President George W. Bush signed the Security and Accountability for Every (SAFE) Port Act into law on Friday along with the Secure Fence Act and legislation related to chemical plant security and Federal Emergency Management Agency (FEMA) reform.

The port safety measures include requiring 100% of imported containers to be scanned for radiation, which will entail the deployment of appropriate monitoring devices, as well as the creation of standards for operating procedures. The act allocates risk-based funding through grants to help harden U.S. ports against terrorist attacks.

The Department of Homeland Security is expected to conduct security checks for terrorists and members of organized crime among all port employees, and it will also create watch lists. The act establishes joint operations centers at ports to integrate local, private-sector companies and state and federal partners for a unified event response. It also requires the department to create protocols for operations after a transportation incident.

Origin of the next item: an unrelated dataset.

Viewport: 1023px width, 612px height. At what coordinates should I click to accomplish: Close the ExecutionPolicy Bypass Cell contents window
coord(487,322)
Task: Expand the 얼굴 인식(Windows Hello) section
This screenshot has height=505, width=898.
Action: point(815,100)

"All Americans can celebrate the signing of the SAFE Port Act into law," says Paul Kelly, vice president of the Retail Industry Leaders Association. "This comprehensive cargo chain security legislation is now the law of the land." His group's members--retailers, manufacturers and service suppliers, who account for more than $1.5 trillion in annual sales--are significant importers of goods from the global marketplace, most of which comes into the country through shipping containers.

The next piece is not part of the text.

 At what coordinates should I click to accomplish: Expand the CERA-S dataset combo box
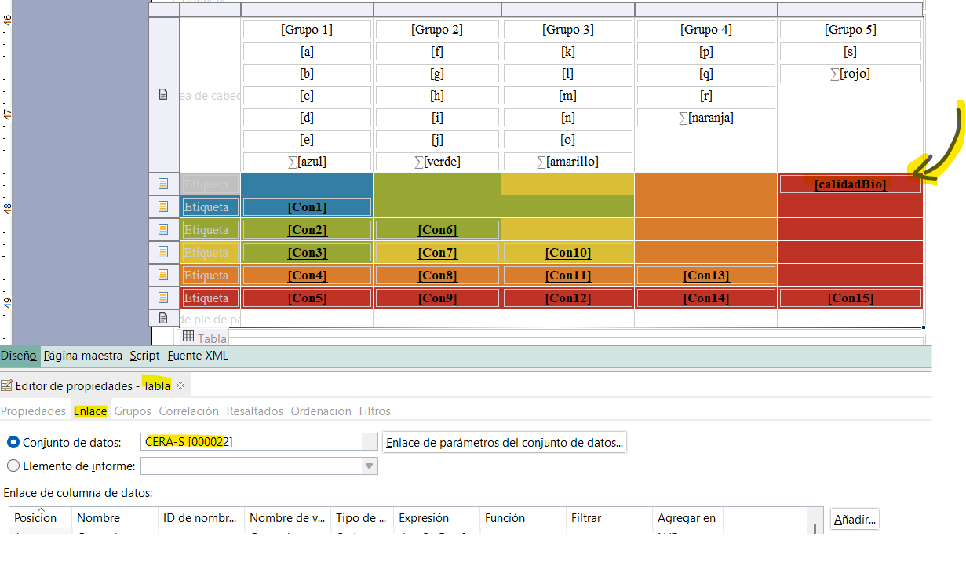(x=369, y=442)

The act's scope goes beyond the U.S. borders, as the Department of Homeland Security is also required to conduct and assess security measures in foreign ports and strengthen the Customs-Trade Partnership Against Terrorism (C-TPAT) program. The act will allow the U.S. government to loan equipment to host nations for container examination.

Finally, the act will improve the inspection of high-risk containers before they reach the U.S. and strengthen the international trade data system, as well as increase research and testing of technology integration.

Peter T. King, R-N.Y., chairman of the House Committee on Homeland Security, says, "This is truly a milestone in our mission to better secure the homeland."

Only time and the absence of any major security event will tell if he is right and determine whether the money is well spent. At the moment, the funding allocated for SAFE Ports is $6.7 billion. That may seem like an outrageous cost, but it is estimated that a major closure of U.S. ports could cost upwards of $200 million a day.